8. There Are Chinks in the EU’s Armor to Exploit

A GRAIN OF TRUTH. Barnier and his team of technocrats can only follow what’s been set down on paper. That leaves little wiggle room. Having said that, national leaders have the final say, so British diplomatic pressure on national capitals has its merits. Some countries that trade a lot with the U.K., such as the Netherlands and Denmark, would prefer discussions on future links to start sooner rather than later.

9. Failure to Make a Breakthrough by December Means Talks Collapse

INCORRECT. The optics of gridlock going into 2018 are not pretty. Both sides gave up on achieving “sufficient progress” at a summit in October long before leaders formally announced it. A repeat of that when the 28 chiefs reconvene in December would be a serious blow to U.K. efforts to give business a lick of certainty about what sort of rules they’ll be operating under after Brexit. Chancellor Philip Hammond sees transition guarantees as a “wasting asset” and January looms as a cut-off point.

Failure here might change the political equation for both sides. Will preparations for Plan B—which some might have thought earlier in the process as a bluff—pick up in earnest? EU officials have hinted that, at a push, emergency summits could be organized for January or February, but the bloc is already preparing to reassess where the negotiations are heading if there’s no December breakthrough.

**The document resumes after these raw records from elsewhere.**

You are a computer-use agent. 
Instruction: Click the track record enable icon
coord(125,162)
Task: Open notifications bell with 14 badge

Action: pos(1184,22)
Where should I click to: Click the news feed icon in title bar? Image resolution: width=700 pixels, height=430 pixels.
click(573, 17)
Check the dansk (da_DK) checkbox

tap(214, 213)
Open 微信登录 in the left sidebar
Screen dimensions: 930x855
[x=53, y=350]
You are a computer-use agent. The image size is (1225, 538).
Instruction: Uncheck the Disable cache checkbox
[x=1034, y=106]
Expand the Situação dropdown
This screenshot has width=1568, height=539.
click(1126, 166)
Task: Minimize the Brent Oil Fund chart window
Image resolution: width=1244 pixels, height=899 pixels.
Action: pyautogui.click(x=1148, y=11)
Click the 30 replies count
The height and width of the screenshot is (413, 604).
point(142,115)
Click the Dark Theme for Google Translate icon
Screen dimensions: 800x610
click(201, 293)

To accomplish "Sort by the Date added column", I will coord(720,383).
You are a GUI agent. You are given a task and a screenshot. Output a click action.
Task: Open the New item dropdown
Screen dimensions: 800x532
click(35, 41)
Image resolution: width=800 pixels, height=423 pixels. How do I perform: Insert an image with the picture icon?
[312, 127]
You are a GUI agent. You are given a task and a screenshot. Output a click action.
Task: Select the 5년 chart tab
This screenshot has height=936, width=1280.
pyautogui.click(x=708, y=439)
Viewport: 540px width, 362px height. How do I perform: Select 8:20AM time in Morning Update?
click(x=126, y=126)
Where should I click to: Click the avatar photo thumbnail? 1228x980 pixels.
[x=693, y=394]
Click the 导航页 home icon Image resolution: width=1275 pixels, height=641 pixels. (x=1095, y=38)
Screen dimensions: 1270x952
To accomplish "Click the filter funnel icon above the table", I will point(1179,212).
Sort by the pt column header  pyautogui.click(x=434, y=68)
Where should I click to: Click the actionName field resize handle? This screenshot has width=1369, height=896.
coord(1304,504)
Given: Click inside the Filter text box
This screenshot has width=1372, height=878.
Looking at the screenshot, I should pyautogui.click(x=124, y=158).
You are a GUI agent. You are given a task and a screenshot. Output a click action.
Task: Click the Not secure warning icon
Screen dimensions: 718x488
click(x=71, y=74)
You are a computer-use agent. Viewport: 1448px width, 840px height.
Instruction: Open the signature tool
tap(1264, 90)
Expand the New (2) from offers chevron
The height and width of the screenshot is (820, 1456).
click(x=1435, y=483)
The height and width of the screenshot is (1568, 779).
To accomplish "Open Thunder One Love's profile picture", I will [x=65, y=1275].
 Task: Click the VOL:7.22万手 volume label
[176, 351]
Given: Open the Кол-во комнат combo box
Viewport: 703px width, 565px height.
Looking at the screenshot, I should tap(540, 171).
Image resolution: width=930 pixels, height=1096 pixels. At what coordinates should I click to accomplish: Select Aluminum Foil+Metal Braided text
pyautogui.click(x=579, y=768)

10. The EU Will Delay Brexit to Allow Parliament to Vote on the Deal

INCORRECT (Although not impossible). British lawmakers gave conflicting signals last week about when Parliament would get to vote on the deal. Brexit Secretary David Davis went as far as to say that the EU would postpone Brexit to wait for approval. This isn’t the EU’s plan and it’s very unlikely. It would need all 27 governments to give consent to prolong the U.K.’s membership past March 2019. The EU envisages the negotiations to be ready by October 2018 to give six months for the deal to be approved. The European Parliament must also vote on the deal and it won’t do so until British lawmakers have. What happens if British lawmakers are given the right to amend the deal, which will have been around 18 months in the making, remains to be seen.